Method and apparatus for characterizing high-energy electrochemical cells using power functions obtained from calorimetry

Abstract

Characterizing electrochemical cell components and a response of an electrochemical cell to a specified operating condition involves preparing a sample of an electrode material in contact with an electrolyte. Self-heating, power-temperature or power-time data is obtained for the sample using a calorimetry technique, such as by use of an accelerating rate calorimetry technique or a differential scanning calorimetry technique. A power function is developed for the sample using the self-heating, power-temperature or power-time data. The power function is representative of thermal power per unit mass of the sample as a function of temperature and amount of reactant remaining from a reaction of the sample electrode material and electrolyte.

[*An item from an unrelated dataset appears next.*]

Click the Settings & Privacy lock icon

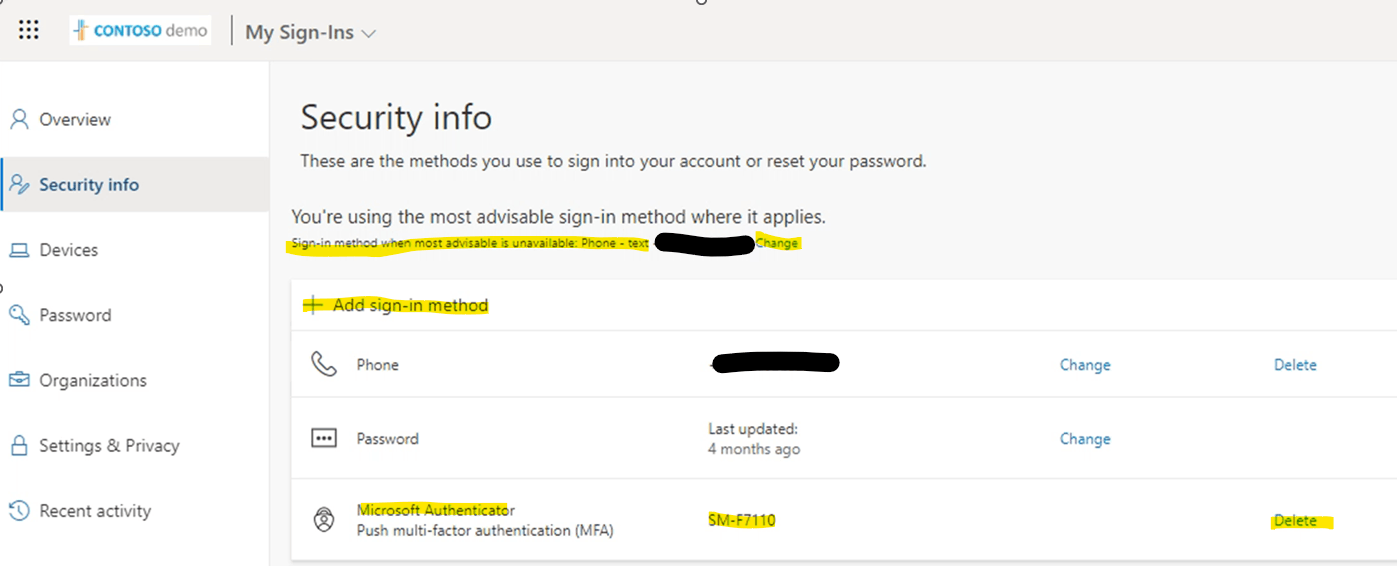(x=19, y=446)
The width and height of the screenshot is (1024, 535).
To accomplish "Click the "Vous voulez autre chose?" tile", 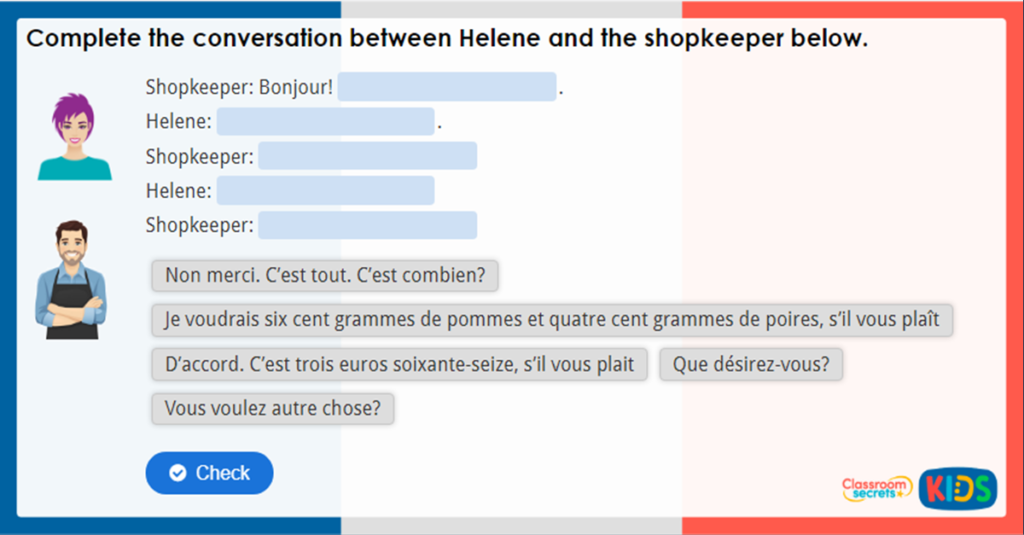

A first power function is developed that characterizes a reaction between the cathode material and the electrolyte in terms of thermal power per unit mass of a cathode sample material, and a second power function is developed that characterizes a reaction between the anode material and the electrolyte in terms of thermal power per unit mass of the anode sample material. An electrode material sample from which a power function is developed is prepared using less than about 100 grams of the electrode material, such as between about 1 and 10 grams, but may be as little as between about 1 milligram and 1 gram. A computer system and computer-readable medium are provided to electronically design and test cells of arbitrary size and shape using power functions developed for individual electrode/electrolyte combinations.